Although financial statements provide a wealth of information on a company, they do have limitations. The statements are often interpreted differently, so investors often draw divergent conclusions about a company's financial performance.
For example, some investors might want stock repurchases, while others might prefer to see that money invested in long-term assets. A company's debt level might be fine for one investor, while another might have concerns about the level of debt for the company.
When analyzing financial statements, it's important to compare multiple periods to determine any trends and compare the company's results to its peers in the same industry.
Lastly, financial statements are only as reliable as the information fed into the reports. Too often, it's been documented that fraudulent financial activity or poor control oversight have led to inaccurate financial statements intended to mislead users. Even when analyzing audited financial statements, there is a level of trust that users must place in the validity of the report and the figures being shown.
External auditors assess whether a company's financial statements have been prepared according to standardized accounting rules. This ensures that all companies are reporting their finances in the same way, which allows investors, lenders, and others to more easily understand their reports. External auditors also ensure that these financial statements are accurate with no misstatements or omissions, whether accidental or deliberate.
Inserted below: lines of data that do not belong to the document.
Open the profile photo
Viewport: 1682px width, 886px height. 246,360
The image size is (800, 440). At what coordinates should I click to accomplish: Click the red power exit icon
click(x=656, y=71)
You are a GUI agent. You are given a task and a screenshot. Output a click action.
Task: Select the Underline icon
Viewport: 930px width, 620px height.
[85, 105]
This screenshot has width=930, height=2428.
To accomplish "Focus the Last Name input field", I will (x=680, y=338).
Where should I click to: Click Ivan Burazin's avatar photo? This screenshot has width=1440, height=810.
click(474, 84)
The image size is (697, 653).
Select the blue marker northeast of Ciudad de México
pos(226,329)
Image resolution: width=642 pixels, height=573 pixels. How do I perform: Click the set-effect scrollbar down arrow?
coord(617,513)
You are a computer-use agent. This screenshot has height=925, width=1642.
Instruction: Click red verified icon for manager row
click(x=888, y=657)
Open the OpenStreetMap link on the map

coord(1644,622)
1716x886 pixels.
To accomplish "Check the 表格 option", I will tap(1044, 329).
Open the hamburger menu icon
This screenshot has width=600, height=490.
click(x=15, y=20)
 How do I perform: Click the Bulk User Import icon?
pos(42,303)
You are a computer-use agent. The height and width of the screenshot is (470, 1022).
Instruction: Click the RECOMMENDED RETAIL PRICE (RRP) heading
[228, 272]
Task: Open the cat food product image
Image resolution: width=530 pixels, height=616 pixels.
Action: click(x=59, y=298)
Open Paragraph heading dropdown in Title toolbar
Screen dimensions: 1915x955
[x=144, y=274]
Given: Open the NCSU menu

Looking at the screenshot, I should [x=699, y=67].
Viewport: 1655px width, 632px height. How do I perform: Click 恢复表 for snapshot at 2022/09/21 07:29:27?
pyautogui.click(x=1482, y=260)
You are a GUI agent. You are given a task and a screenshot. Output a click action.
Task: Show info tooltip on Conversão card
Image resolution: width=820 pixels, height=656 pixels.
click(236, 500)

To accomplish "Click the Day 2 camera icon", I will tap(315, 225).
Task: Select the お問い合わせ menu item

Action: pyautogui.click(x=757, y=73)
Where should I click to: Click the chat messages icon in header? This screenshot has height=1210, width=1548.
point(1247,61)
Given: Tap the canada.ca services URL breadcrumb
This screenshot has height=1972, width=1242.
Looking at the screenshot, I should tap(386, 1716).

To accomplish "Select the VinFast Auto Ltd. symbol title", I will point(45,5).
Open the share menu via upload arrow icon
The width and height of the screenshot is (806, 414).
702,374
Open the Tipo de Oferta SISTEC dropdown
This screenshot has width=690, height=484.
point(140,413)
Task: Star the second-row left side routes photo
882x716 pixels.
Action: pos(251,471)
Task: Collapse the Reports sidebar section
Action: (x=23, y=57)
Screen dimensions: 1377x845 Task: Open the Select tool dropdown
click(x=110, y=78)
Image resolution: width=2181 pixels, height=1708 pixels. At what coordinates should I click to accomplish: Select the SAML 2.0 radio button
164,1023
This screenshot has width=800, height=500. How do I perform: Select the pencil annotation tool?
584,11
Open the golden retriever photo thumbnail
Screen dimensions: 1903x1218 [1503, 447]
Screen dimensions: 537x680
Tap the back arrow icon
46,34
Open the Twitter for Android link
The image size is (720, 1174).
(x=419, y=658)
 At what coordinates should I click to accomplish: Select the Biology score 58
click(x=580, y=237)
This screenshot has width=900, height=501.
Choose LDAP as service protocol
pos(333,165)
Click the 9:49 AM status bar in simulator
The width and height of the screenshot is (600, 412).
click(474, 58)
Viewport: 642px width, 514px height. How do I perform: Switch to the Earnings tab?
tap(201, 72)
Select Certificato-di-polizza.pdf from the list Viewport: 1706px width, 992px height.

The three main types of financial statements are the balance sheet, the income statement, and the cash flow statement. These three statements together show the assets and liabilities of a business, revenues, and costs, as well as its cash flows from operating, investing, and financing activities.
Financial statements show how a business operates. They provide insight into how a business generates revenues, what those revenues are, what the cost of doing business is, how efficiently it manages its cash, and what its assets and liabilities are. Financial statements show how well or poorly a company is managed.
Financial statements are read in several different ways. First, financial statements can be compared to prior periods to understand changes over time better. Financial statements can also be compared between competitors in the same industry to see the differences in their business operations and profits. By comparing financial statements to other companies, analysts can get a better sense of which companies are performing the best and which are lagging behind the rest of the industry.
Generally Accepted Accounting Principles (GAAP) are the rules by which publicly-owned United States companies must prepare their financial statements. These are the guidelines that explain how to record transactions, when to recognize revenue, and when expenses must be recognized. International companies may use a similar but different set of rules called International Financial Reporting Standards (IFRS).
Financial statements are the ticket to the external evaluation of a company's financial performance. The balance sheet reports a company's financial health through its liquidity and solvency, while the income statement reports its profitability. A statement of cash flow ties these two together by tracking sources and uses of cash. Together, these financial statements provide a picture of a business's financial standing that is used by management, investors, governments, and lenders.